Cawdrey’s decision to lay out the definition of words is explained in the rather long-winded title of his new book: ‘A table alphabeticall, conteyning and teaching the true writing, and understanding of hard vsuall English wordes, borrowed from the Hebrew, Greeke, Latine, or French, &c. With the interpretation thereof by plaine English words, gathered for the benefit & helpe of ladies, gentlewomen, or any other unskilfull persons. Whereby they may the more easilie and better vnderstand many hard English wordes, vvhich they shall heare or read in scriptures, sermons, or elswhere, and also be made able to vse the same aptly themselues.’

It doesn’t exactly roll off the tongue and, somewhat ironically, the spelling leaves a lot to be desired too.

To our modern minds, it seems almost incredulous to think that words were simply spelt as they sounded and even William Shakespeare couldn’t even spell his own name consistently. And to some extent, definitions of words and their spelling were somewhat polarised.

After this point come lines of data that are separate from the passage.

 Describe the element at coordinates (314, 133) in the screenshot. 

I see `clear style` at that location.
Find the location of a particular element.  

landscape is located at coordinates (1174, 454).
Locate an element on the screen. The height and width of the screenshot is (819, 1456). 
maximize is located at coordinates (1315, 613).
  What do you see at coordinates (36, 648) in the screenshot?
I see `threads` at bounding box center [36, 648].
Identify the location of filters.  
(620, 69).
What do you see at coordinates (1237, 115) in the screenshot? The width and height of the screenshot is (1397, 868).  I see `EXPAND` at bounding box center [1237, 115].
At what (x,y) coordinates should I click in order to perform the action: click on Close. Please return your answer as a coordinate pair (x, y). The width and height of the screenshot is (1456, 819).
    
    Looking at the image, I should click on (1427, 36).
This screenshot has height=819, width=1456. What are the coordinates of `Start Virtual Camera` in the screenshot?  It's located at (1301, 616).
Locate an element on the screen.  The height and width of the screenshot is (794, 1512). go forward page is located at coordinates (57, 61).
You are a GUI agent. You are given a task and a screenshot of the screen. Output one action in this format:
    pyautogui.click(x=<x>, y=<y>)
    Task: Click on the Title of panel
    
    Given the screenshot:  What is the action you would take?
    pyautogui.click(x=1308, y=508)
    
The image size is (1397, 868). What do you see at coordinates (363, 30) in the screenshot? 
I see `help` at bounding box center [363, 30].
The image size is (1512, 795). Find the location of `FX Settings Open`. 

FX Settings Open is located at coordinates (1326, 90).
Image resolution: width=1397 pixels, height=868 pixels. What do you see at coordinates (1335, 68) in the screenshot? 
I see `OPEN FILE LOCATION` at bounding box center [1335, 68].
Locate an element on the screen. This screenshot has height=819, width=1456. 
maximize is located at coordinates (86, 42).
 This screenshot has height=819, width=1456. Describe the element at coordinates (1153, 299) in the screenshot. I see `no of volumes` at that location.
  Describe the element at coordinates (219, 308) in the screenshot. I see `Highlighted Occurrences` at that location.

For example, Richard Mulcaster’s The First Part of the Elementarie was published 22 years before Table Alphabeticall, but the former is widely regarded as the first book of correct spelling in early modern English, not as a list of early modern English words and their meanings.

It’s also interesting to note that Johnson, like Cawdrey, took some of his words and definitions from other existing dictionaries too. Johnson borrowed from Nathan Bailey's Dictionarium Britannicum (1730), which had acquired material from John Kersey's Dictionarium Anglo-Britannicum (1708), which had also obtained definitions from John Harris' A Universal English Dictionary of Arts and Sciences (1704).

The reasons for this sudden interest in the English words may have been twofold. One was connected to the Royal Society‘s 1664 campaign for ‘improving the English tongue’, while the other derived from a form of Anglo-French sibling rivalry following the publication of the Dictionaire de l'Académie Française in 1687. Now the great and the good lined up to boldly propose how to tackle their version of the dictionary.

But when Johnson wrote his proposal, he was hardly known outside of a small group of like-minded writers. Assistance came in the form of the Earl of Chesterfield, Philip Dormer, a well-connected statesman who donated a much needed £10 to Johnson's project to help get it greenlit.

Nine years later, with the aid of six members of staff, Dr Johnson’s English Dictionary was complete. It was a fast turnaround as the Dictionaire de l'Académie Française had taken 50 years and a team of 40. In the same year, Scott-Bailey's A New Universal Etymological English Dictionary was also published.

So how was it that Johnson’s dictionary was considered the superior publication? Lexicographers were all about improving the English language, not necessarily trying to get one over on their fellow lexicographers. Indeed, A New Universal Etymological English Dictionary even credits Johnson’s Plan of a Dictionary of the English Language as the inspiration for their version.

Johnson’s dictionary was superior because it included citations for the words it listed, all 42,773 entries of them. However, this was far less than the estimated 250,000 words in the English language at that time. There were no words beginning with X and many vulgar words were omitted, but even if less than a fifth of the words in the English language appeared in Johnson’s dictionary, and many definitions were somewhat subjective, it was a huge achievement.

10 most interesting entries in Dr Johnson’s dictionary

  • BUM: the part on which we sit.

  • EXCISE: a hateful tax levied upon commodities and adjudged not by the common judges of property, but wretches hired by those to whom excise is paid.

  • LEXICOGRAPHER: a harmless drudge [who] busies himself in tracing the original and detailing the signification of words.

  • LIZARD: an animal resembling a serpent, with legs added to it.

  • LUNCH: as much food as one’s hand can hold.

  • NIDOROSITY: eructation with the taste of undigested meat

  • POLITICIAN: one versed in the arts of government...a man of artifice; one of deep contrivance.

  • OATS: a grain, which in England is generally given to horses, but in Scotland supports the people.

  • SOCK: something put between the shoe and foot.

  • STOAT: a small, stinking animal.